ASIC consults on advancing Australia’s regulatory roadmap for public and private capital markets
Why have listed entity numbers been in decline? Will the next financial crisis originate in private markets? What issues facing directors must be further examined? How is the growing significance of superannuation influencing our markets? These are some of the questions raised by the Australian Securities and Investments Commission (ASIC) in its recent discussion paper.
The number of listed entities in Australia has fluctuated between 1,900 and 2,200 since 2007, based on the capital-raising cycle. As at December 2024, there were 1,989 listed entities. While ASIC considers that it is too soon to conclude that fewer net listings in Australia is a sustained trend, it is concerned about the future of Australia’s public equity markets.
Australia's financial markets are changing as investors seek higher returns and diversify beyond traditional shares into private markets. The move from public to private markets and the impact on the balance of risks means ASIC must focus on understanding and adjusting for new or amplified private side risks.
ASIC is seeking more data to understand and regulate the potential risks posed by private markets, as well as to harness the opportunities afforded by them. 'We note our international peer regulators have access to more reliable and recurrent data on private markets to enhance their transparency.
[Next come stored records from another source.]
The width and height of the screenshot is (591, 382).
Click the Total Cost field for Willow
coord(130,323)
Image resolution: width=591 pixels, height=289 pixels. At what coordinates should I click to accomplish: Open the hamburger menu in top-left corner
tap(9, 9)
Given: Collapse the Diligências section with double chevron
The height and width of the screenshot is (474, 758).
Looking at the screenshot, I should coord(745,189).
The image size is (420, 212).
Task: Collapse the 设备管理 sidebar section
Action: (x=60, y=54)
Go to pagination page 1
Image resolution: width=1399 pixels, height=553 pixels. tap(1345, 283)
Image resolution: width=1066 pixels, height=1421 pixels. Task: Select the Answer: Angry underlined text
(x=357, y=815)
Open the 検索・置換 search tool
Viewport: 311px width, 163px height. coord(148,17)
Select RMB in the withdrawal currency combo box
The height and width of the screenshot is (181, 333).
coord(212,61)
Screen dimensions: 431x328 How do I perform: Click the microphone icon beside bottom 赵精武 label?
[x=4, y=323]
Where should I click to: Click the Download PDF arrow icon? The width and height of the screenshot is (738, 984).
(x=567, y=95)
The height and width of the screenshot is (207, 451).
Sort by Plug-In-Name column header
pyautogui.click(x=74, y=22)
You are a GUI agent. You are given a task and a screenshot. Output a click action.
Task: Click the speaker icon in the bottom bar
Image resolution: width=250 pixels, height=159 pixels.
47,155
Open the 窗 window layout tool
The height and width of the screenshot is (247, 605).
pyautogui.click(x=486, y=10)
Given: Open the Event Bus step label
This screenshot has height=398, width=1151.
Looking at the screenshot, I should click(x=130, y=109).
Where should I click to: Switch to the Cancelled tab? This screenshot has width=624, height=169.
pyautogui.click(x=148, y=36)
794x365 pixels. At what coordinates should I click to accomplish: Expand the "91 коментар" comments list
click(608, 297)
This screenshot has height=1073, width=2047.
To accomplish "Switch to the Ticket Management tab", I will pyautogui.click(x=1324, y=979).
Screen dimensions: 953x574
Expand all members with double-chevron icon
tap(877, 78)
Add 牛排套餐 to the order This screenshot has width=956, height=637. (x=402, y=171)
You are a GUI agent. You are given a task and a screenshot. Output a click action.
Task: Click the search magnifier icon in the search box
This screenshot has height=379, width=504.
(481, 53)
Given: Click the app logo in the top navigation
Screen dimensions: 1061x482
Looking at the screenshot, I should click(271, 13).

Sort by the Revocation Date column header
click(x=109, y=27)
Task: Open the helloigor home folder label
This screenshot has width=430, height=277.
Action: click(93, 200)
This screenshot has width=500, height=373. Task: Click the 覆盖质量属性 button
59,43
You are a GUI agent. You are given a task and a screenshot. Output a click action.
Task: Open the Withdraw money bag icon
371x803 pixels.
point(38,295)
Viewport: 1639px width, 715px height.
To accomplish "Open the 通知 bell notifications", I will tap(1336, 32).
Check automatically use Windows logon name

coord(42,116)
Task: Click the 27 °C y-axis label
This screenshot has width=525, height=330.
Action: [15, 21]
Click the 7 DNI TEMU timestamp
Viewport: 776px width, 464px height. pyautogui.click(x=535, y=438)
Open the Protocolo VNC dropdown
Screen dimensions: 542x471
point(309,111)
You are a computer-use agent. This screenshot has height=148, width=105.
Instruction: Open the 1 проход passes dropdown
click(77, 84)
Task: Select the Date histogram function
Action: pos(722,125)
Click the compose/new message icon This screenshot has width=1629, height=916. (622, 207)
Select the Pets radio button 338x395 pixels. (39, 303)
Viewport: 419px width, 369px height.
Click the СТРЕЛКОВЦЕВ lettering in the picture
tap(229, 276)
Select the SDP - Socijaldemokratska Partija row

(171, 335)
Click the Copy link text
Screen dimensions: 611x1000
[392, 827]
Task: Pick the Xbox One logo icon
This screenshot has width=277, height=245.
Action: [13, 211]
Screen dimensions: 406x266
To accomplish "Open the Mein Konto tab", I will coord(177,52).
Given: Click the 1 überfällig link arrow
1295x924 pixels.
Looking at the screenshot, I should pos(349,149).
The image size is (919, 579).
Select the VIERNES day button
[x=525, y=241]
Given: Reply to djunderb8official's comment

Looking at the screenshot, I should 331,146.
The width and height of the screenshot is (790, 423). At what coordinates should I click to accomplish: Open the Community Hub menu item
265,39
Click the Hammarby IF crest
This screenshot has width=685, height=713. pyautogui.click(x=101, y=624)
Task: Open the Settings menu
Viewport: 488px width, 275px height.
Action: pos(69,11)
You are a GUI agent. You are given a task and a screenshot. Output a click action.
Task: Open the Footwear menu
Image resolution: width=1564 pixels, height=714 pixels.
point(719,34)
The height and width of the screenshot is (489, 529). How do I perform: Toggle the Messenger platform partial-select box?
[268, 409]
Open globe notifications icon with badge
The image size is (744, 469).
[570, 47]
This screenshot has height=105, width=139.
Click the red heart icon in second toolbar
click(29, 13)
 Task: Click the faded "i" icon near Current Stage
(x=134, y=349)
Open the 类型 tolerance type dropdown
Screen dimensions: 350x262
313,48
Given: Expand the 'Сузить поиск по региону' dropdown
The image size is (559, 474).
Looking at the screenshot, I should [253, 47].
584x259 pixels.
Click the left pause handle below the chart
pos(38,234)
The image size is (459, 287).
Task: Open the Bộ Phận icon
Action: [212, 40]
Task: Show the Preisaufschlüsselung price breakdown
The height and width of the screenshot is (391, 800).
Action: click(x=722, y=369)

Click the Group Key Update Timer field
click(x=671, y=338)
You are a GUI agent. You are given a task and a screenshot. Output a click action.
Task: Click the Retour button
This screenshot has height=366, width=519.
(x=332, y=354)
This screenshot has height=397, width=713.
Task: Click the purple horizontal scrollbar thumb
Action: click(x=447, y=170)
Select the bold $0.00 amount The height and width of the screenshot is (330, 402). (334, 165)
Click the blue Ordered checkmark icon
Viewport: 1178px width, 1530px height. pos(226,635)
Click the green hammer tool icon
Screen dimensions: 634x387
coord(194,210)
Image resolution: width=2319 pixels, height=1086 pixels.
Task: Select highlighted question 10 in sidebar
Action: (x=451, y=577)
This makes it easier to identify risks as well as opportunities. At present, ASIC’s data and information gathering powers are inefficient and incomplete. We simply can’t do our job properly if we are in the dark,’ ASIC Chair, Mr Longo said.
Accordingly, ASIC has launched a discussion paper seeking feedback on the opportunities and risks emerging from shifts in public and private capital markets, which Mr Longo says is one of the most significant initiatives of the year for the regulator.
The discussion paper follows ASIC’s report, "Equity market cleanliness snapshot report", released in July 2024. The report highlighted that Australia’s equity markets have continued to operate with a high level of integrity and remain consistently among the cleanest in the world.
The discussion paper explores the changing dynamics in capital markets, in Australia and abroad, including declining listings on public markets, the rapid growth in investment capital allocated to private markets and the influence of superannuation funds on markets.
Amongst other things, ASIC seeks comments on:
- the developments in public or private markets that require regulatory focus in Australia in the future;
- global market developments that have had key impacts on Australian capital markets, along with anticipated future impacts;
- how the public markets in Australia can be made more attractive to entities seeking to raise capital or access liquidity for investors, while maintaining appropriate investor protections;
- the potential negative impacts on the Australian economy from a sustained decline in the number, size or sectoral spread of listed entities, and measures to mitigate any adverse effects that may arise from such changes;
- the extent to which the greater expectations placed on public companies, compared to private companies, are due to Australian regulatory settings or are influenced by public scrutiny and community expectations of these companies;
- whether Australian regulatory settings and oversight are adequate to support efficient capital raising and confidence in private markets, and potential areas for improvement;
- identification of key risks for investors in private markets and the issues and risks that should be prioritised by ASIC;
- the role of incentives in risk management, and how these are managed in practice by private market participants;
- the size of current and likely future exposures of retail investors to private markets, as well as additional benefits and risks arise from retail investor participation in these markets;
- whether current financial services laws provide sufficient protections for retail investors investing in private assets (for example, general licensee obligations, design and distribution obligations, disclosure obligations, prohibitions against misleading or deceptive conduct, and superannuation trustee obligations);
- additional transparency measures relating to any aspect of public or private markets desirable to support market integrity and better inform investors and/or regulators; and
- alternative tools available to support market integrity and the fair treatment of investors in private markets in the absence of greater transparency.
Responses to the consultation are due by 28 April 2025.
According to ASIC, there will be more failures in private credit investments, and Australian investors will lose money. Thus, ASIC is increasing its focus on private credit, not to constrain participation but with a view to being well informed and to test whether investment offers comply with existing laws.
The discussion paper notes that ASIC is reviewing compliance with financial services laws and increasing its surveillance of private market activity, with a particular focus on, inter alia: governance, valuation practices, managements of conflicts of interests; and staff and insider trading.